Die Summe der Entscheidungen

by Kristin Schmidt

„Katalin Deér fotografiert doch nur.“ Nein. Katalin Deér fotografiert weder nur noch ausschliesslich. Sie fotografiert viel, aber wenn die Künstlerin die Kamera zur Hand nimmt, entstehen nicht nur Aufnahmen des Gesehenen. Deérs Fotografien sind der Ausgangspunkt ihrer Auseinandersetzung mit dem dreidimensionalen Raum. Die Künstlerin interessieren gewachsene bauliche Strukturen im urbanen oder ländlichen Umfeld. Mit ihrem offenen Blick entdeckt sie selbst im unscheinbarsten Betonbau eigentümliche Details. Sie stellt formale Parallelen heraus und wird dabei nie formalistisch. Sie zeigt in ihren Fotografien die Seele des Gebauten als Summe des Gewordenseins und der jeweiligen Atmosphäre des Ortes.

Im Zentrum der Bilder Deérs stehen die Gestalt und das Körperhafte von Architektur. Zugleich nimmt die Künstlerin jedes Foto selbst als Körper wahr. Jeder Abzug ist mehr als ein auf Papier belichtetes Bild, er ist ein Objekt, das sich im Raum manifestiert. Es liegt also nahe, die Fotografien in den dreidimensionalen Raum zu überführen. Den Anfang machten kleine Pappmodelle, deren Kontur den fotografierten Bauten entsprach mit allen kippenden und fliehenden Linien.

Inzwischen giesst Katalin Déer Fotografien in Beton oder Gips ein, legt sie auf vorgefundenen Tischen aus oder auf eigens gefertigten Podesten. Sie wechselt die Perspektive und rückt die Bilder als eigenständige Objekte in den Blick. Überhaupt gelingt es der Künstlerin, Dingen zu einer neuen Präsenz zu verhelfen: In Deérs Atelier stehen diese kleinen Hocker – unscheinbar, ein bisschen windschief und nicht eben neu aussehend.

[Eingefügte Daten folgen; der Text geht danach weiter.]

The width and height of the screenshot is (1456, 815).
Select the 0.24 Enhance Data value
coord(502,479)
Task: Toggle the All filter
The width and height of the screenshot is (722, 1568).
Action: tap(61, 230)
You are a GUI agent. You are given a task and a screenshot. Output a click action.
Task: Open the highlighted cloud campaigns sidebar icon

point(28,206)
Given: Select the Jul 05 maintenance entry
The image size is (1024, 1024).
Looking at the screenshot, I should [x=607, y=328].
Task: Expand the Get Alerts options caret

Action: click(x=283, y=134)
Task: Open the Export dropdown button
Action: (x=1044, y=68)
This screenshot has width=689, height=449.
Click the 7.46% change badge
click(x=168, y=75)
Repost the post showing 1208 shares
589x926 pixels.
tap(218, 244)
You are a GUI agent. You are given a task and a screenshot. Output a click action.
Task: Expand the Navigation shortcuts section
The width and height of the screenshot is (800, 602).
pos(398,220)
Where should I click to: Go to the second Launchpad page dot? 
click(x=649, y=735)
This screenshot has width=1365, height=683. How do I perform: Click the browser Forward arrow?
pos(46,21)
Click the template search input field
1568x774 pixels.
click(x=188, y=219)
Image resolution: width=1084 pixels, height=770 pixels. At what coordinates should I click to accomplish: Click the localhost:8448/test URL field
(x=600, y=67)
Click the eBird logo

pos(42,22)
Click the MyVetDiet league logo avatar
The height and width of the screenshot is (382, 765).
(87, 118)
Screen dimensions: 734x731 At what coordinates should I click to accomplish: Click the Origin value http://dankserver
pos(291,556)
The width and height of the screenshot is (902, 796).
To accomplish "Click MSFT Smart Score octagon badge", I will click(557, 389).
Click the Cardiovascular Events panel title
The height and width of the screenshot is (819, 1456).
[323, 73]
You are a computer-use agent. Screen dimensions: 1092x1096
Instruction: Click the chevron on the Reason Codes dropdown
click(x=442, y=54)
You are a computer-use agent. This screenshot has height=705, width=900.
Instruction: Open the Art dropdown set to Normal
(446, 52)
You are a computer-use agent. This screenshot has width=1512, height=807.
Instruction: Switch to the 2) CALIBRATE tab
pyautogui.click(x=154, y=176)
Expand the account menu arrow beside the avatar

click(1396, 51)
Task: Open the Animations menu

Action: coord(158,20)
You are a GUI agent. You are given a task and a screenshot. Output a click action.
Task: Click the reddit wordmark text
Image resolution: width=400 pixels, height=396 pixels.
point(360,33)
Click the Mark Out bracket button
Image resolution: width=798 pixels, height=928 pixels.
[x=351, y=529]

Nur der wirklich aufmerksame Blick oder besser noch eine Berührung enthüllt, dass sie ein Nickelbronzeguss sind. Warum also diese Verwandlung? Die Transformation in ein anderes Material bringt die archetypische Gestalt des Gegenstandes ins Bewusstsein. Deér sieht, was ist, und lässt es die Betrachter sehen, mit jeder Arbeit wieder. Was nun aber so einfach klingt, ist ein Weg voller Wagnisse und Entscheidungen, der nicht nur die Auswahl aus Tausenden von Bildern betrifft, sondern auch neue Materialien, Verarbeitungsprozesse und Präsentationsformen. Künstlerische Entscheidungen – andere gibt es auch noch, denn wie landet eine international arbeitende Künstlerin mit einem Mal in der Ostschweiz?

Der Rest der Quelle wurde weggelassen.